# [REQUIRED ACTION]
Up to and including the line with "Open the Lagerort", output the records exactly as they appear.

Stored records
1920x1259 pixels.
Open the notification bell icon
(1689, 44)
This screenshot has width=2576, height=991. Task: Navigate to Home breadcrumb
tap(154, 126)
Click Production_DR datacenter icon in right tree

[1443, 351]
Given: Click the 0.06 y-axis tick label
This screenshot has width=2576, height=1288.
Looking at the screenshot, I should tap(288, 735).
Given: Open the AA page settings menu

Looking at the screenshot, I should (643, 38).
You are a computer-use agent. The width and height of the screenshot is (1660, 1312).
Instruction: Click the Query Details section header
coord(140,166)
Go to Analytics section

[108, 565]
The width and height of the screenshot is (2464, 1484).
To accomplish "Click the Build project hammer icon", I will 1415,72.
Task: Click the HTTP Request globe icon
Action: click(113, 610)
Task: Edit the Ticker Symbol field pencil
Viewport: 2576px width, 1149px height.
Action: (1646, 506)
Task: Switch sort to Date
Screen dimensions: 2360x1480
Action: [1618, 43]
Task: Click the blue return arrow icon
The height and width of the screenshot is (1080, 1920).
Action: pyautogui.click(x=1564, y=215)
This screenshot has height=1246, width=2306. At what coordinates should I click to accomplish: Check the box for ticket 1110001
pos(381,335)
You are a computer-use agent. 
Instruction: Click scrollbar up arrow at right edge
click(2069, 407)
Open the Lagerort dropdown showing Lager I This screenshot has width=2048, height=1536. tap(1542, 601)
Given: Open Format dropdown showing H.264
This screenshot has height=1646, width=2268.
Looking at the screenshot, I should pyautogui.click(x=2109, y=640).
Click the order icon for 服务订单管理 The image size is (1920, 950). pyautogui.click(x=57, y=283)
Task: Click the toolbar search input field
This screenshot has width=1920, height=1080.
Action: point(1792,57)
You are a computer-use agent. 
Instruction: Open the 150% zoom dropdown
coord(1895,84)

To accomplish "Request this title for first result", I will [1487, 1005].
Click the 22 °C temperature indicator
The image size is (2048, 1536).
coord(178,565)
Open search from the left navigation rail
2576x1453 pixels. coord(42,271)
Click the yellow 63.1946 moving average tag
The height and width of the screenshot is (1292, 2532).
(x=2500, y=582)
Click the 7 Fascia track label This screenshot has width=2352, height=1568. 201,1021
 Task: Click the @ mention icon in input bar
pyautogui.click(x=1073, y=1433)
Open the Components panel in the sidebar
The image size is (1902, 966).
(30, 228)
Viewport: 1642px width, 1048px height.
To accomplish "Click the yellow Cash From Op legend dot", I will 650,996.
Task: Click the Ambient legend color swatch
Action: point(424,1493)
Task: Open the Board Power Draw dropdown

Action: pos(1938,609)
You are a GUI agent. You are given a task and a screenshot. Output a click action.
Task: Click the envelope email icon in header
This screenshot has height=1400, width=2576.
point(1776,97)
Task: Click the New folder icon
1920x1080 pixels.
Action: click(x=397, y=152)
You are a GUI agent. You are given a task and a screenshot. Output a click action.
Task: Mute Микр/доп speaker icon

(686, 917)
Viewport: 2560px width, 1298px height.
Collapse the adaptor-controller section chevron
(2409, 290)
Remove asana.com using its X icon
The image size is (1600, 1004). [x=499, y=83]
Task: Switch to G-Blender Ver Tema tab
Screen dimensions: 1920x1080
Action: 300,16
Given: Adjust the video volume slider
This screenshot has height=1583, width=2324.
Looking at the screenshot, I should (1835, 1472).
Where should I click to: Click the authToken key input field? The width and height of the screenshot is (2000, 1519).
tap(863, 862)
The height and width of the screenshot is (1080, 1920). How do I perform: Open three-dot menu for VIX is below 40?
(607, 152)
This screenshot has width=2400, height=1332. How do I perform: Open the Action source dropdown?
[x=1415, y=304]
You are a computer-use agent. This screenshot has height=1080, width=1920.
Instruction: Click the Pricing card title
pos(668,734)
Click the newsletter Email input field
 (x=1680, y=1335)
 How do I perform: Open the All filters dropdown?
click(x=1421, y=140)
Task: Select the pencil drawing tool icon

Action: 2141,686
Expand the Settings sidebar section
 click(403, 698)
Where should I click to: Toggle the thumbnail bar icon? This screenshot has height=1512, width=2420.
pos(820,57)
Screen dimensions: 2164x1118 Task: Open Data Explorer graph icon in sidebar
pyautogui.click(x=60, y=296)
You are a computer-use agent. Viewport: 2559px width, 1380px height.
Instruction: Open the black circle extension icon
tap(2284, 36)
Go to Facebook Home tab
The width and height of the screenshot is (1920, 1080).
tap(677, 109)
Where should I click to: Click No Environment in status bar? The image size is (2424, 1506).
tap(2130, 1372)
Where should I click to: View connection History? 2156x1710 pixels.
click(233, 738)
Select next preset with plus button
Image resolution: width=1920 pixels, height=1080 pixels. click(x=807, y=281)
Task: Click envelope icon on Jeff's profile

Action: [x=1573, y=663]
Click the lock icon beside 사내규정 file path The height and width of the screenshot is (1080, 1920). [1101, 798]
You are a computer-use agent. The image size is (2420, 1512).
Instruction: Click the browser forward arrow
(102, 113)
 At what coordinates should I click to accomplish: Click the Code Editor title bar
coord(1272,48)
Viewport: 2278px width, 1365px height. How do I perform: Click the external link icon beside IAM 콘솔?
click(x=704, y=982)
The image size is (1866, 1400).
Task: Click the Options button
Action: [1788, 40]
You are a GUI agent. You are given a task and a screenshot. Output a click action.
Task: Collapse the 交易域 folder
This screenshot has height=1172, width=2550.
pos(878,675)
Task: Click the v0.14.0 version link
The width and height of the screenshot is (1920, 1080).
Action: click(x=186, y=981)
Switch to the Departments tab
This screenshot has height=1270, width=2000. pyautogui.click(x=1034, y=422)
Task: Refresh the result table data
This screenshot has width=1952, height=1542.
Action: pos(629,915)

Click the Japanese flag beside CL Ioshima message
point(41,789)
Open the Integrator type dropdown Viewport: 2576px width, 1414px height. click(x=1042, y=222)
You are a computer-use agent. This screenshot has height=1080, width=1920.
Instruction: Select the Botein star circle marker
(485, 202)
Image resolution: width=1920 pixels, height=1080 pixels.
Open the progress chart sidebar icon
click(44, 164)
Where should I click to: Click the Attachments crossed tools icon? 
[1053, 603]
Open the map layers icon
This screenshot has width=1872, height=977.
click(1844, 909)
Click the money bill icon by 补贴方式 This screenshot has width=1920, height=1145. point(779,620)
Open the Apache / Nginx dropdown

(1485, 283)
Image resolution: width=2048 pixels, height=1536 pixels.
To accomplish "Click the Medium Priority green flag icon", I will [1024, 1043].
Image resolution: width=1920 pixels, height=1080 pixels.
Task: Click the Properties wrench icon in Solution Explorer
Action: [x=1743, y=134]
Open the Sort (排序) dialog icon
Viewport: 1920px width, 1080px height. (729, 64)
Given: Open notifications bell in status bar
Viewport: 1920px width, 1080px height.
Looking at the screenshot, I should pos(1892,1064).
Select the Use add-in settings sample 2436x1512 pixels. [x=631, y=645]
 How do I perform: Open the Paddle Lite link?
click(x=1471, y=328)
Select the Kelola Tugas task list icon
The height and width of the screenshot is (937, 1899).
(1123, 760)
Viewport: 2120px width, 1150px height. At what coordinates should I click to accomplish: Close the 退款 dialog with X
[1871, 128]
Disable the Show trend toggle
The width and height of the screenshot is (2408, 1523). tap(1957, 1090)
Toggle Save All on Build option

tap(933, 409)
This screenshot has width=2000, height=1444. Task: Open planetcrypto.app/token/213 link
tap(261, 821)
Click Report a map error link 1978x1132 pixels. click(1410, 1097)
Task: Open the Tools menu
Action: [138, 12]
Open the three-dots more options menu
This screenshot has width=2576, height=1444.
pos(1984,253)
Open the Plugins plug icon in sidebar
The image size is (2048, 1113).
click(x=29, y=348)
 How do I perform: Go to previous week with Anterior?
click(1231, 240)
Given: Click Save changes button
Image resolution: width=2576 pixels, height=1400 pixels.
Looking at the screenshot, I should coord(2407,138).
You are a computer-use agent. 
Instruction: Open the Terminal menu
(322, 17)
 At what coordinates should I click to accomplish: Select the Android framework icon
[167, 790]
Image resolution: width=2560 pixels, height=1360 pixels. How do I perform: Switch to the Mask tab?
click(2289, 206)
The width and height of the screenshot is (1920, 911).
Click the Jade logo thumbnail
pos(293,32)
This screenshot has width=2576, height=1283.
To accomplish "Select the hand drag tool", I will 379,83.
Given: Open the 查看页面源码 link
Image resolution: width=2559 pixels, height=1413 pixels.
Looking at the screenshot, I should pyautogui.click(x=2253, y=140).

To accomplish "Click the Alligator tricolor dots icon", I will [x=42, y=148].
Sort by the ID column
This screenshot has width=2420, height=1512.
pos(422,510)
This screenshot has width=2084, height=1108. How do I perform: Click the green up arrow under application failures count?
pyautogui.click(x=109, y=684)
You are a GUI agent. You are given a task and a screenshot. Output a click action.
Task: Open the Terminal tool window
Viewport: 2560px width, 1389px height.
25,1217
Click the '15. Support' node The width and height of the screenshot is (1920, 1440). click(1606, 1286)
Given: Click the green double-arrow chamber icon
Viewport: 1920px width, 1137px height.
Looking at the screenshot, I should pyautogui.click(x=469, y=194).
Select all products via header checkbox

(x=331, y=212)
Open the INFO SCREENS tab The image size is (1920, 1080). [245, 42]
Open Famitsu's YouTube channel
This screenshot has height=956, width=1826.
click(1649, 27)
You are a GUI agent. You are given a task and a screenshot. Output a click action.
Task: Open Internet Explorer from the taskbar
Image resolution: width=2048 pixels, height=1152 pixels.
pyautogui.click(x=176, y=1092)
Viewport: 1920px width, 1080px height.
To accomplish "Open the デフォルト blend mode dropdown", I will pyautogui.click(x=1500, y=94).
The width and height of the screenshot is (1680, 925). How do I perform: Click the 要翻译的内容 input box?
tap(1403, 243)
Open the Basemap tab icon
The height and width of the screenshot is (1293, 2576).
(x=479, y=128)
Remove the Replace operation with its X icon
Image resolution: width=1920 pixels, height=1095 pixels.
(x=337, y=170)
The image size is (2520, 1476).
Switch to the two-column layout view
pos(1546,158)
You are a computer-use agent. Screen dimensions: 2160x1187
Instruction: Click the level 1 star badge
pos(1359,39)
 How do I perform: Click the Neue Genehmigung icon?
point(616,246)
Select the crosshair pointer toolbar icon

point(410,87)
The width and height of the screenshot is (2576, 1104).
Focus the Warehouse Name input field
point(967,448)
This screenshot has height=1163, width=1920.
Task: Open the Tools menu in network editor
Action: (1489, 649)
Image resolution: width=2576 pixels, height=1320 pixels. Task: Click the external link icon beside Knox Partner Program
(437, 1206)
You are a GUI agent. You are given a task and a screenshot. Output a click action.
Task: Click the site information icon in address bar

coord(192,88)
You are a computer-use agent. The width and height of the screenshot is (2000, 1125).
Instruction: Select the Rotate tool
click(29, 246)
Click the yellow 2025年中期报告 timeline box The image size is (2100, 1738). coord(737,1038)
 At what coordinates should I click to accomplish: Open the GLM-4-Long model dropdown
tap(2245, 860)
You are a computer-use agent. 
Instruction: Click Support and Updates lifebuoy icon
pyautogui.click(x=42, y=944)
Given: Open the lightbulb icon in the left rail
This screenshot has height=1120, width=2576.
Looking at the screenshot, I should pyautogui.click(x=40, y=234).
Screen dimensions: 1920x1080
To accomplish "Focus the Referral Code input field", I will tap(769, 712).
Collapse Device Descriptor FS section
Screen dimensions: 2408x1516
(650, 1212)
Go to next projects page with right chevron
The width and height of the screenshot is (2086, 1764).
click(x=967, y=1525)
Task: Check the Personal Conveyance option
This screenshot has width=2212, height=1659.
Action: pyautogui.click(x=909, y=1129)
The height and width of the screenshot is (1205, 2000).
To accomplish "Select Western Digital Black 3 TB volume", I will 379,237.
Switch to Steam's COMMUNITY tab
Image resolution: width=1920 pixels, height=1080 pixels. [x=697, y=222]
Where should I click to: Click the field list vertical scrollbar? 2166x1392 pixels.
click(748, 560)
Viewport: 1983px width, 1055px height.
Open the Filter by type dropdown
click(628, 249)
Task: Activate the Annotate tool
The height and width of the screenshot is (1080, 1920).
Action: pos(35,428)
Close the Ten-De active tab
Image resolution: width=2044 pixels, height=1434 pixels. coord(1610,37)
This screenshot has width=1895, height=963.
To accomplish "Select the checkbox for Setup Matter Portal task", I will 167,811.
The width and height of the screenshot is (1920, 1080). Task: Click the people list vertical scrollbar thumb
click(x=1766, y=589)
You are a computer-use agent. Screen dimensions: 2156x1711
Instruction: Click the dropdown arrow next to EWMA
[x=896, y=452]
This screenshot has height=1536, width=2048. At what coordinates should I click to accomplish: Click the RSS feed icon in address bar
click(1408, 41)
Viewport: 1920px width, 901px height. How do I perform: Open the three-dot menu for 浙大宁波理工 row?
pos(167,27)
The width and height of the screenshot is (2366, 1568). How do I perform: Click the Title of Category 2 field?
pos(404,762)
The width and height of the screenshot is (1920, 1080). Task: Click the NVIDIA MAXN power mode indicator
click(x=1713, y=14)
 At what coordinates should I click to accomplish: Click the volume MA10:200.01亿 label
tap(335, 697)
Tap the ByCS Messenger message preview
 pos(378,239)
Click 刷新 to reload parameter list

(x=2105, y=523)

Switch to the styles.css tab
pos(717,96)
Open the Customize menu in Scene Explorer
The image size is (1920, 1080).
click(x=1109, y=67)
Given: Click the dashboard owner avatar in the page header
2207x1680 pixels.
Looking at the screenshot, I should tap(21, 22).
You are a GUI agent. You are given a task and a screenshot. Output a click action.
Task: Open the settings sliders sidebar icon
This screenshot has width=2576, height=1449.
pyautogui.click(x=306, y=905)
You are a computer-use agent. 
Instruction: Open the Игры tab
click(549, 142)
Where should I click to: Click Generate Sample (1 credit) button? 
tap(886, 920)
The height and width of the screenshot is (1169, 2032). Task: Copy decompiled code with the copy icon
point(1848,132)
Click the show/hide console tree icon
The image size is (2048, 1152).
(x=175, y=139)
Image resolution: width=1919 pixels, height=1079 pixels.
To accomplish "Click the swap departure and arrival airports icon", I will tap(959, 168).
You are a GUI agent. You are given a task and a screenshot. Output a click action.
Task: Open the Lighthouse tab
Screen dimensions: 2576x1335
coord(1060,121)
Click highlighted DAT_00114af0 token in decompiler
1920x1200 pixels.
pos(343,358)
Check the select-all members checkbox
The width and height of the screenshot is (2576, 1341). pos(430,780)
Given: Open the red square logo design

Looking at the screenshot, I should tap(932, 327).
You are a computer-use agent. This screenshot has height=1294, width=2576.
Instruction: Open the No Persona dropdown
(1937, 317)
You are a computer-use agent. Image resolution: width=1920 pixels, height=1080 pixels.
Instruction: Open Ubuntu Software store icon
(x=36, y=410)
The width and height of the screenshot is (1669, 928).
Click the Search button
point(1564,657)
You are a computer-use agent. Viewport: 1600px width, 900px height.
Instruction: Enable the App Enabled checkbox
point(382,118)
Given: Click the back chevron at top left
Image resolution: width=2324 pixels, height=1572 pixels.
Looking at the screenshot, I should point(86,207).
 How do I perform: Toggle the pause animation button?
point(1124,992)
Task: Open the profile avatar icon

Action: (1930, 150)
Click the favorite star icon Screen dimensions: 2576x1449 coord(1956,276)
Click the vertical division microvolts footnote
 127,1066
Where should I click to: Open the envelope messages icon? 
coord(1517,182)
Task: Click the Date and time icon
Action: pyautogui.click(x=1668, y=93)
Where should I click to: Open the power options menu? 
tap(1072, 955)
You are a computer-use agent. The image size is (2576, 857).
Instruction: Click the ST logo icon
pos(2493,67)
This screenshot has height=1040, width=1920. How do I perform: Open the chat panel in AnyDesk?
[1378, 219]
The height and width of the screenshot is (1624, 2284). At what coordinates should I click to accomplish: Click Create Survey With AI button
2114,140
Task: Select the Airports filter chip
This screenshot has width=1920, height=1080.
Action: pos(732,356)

# [ANSWER SECTION]
1920x1259 pixels.
Open the notification bell icon
(1689, 44)
This screenshot has width=2576, height=991. Task: Navigate to Home breadcrumb
tap(154, 126)
Click Production_DR datacenter icon in right tree

[1443, 351]
Given: Click the 0.06 y-axis tick label
This screenshot has width=2576, height=1288.
Looking at the screenshot, I should tap(288, 735).
Given: Open the AA page settings menu

Looking at the screenshot, I should (643, 38).
You are a computer-use agent. The width and height of the screenshot is (1660, 1312).
Instruction: Click the Query Details section header
coord(140,166)
Go to Analytics section

[108, 565]
The width and height of the screenshot is (2464, 1484).
To accomplish "Click the Build project hammer icon", I will 1415,72.
Task: Click the HTTP Request globe icon
Action: click(113, 610)
Task: Edit the Ticker Symbol field pencil
Viewport: 2576px width, 1149px height.
Action: (1646, 506)
Task: Switch sort to Date
Screen dimensions: 2360x1480
Action: [1618, 43]
Task: Click the blue return arrow icon
The height and width of the screenshot is (1080, 1920).
Action: pyautogui.click(x=1564, y=215)
This screenshot has height=1246, width=2306. At what coordinates should I click to accomplish: Check the box for ticket 1110001
pos(381,335)
You are a computer-use agent. 
Instruction: Click scrollbar up arrow at right edge
click(2069, 407)
Open the Lagerort dropdown showing Lager I This screenshot has width=2048, height=1536. tap(1542, 601)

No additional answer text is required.